DOCUMENT SECTION:

───

June 6, 2026

Glyph trip gets gloriously petty

Unicode Fonts and Tools for X11

Old-school computer text just got a glow-up, and the comments got gloriously nerdy

TLDR: Classic X11 text packs were expanded to show far more world languages and symbols, giving old Unix-style software a surprisingly modern boost. The comments instantly turned it into a vintage-tech drama, with history lessons, nitpicky corrections, and jokes about a 1998 webpage rising from the dead.

A dusty corner of computing just got its big comeback moment: the classic text styles used by the old X Window System — the software that powered many Unix and Linux desktops — have been expanded to support Unicode, meaning they can display a huge range of languages and symbols instead of being stuck in the past. On paper, this is a quiet update about bitmap fonts. In the comments, though? It turned into a full-blown history lesson, terminology fight, and timestamp roast.

The biggest energy came from people basically yelling, “Kids, this battle was fought decades ago.” One commenter swooped in with a mini-epic about the 1990s push to move Unix away from region-by-region text systems and toward UTF-8, the now-common way computers handle global text. In other words: what looks like a niche font post is, to the old guard, part of a much bigger war story. Then came the inevitable precision strike from the design purists: “A font is not a typeface,” which is the kind of correction that instantly tells you the replies are about to get deliciously pedantic.

───

TASK 1: Update the extracted rows from the one containing "has width=1338, height=781." through the end of the rows, inclusive, by swapping "chat widget" for "support widget" and leaving everything else the same. Give back only those lines.
The article and the rows here have no connection to each other.

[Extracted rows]

───

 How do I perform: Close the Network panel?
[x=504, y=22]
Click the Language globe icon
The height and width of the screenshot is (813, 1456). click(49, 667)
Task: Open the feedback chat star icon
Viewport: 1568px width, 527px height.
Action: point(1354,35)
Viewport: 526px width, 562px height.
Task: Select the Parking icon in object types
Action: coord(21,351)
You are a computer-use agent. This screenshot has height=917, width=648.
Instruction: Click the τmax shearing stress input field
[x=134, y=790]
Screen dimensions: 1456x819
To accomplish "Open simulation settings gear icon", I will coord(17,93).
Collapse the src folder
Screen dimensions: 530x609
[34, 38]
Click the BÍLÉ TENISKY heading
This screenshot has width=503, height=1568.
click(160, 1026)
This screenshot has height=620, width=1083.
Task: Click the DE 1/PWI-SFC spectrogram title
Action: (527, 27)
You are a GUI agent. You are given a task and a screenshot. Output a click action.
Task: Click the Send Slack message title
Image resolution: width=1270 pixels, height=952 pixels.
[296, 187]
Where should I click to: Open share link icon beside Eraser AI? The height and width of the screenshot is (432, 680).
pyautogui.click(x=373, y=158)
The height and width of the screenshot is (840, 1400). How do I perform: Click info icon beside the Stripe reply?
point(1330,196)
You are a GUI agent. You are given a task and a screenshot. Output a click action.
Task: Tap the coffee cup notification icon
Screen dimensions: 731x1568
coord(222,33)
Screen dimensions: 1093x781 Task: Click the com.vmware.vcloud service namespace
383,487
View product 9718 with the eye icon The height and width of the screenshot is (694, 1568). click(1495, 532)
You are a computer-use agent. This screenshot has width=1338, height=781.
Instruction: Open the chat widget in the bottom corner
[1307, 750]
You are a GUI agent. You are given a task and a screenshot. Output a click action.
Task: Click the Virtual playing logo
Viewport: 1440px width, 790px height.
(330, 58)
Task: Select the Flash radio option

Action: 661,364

───

TASK 2: Continue the article about the Unicode upgrade to classic X11 fonts from where it stops.

RESULT 1:
You are a computer-use agent. This screenshot has width=1338, height=781.
Instruction: Open the support widget in the bottom corner
[1307, 750]
You are a GUI agent. You are given a task and a screenshot. Output a click action.
Task: Click the Virtual playing logo
Viewport: 1440px width, 790px height.
(330, 58)
Task: Select the Flash radio option

Action: 661,364

RESULT 2:
And because the internet never misses a chance to be shady, someone pointed out the page was created in 1998 and only updated in 2022, turning the whole thing into a meme about ancient tech shambling back into the spotlight. So yes, the actual news is that these old X11 text packs now cover everything from European languages to math symbols and even Japanese and Korean variants. But the real show is the community reacting like they’ve just found a preserved fossil — and arguing over whether to admire it, correct it, or frame it in a museum.

Key Points

  • The article announces ISO 10646-1/Unicode versions of classic X Window System bitmap fonts, including extended -misc-fixed-* families.
  • The updated fonts now cover multiple character standards, including ISO 8859 subsets, ISO 6937, CEN MES-1, several IBM/Microsoft code pages, WGL4, KOI8-R, and DEC VT100 symbols.
  • Several font sizes—6x13, 8x13, 9x15, 9x18, and 10x20—support a broader repertoire including IPA, Armenian, Georgian, Thai, Yiddish, full Latin/Greek/Cyrillic, math symbols, APL, Braille, Runes, and more.
  • Newly added fonts include oblique variants, an improved 9x18 for readability and combining characters, and Japanese/Korean doublewidth ideogram fonts.
  • Revised ISO10646-1 versions of Adobe and B&H pixel fonts from X11R6.4 add previously inaccessible characters, more accented Latin characters, and bug fixes.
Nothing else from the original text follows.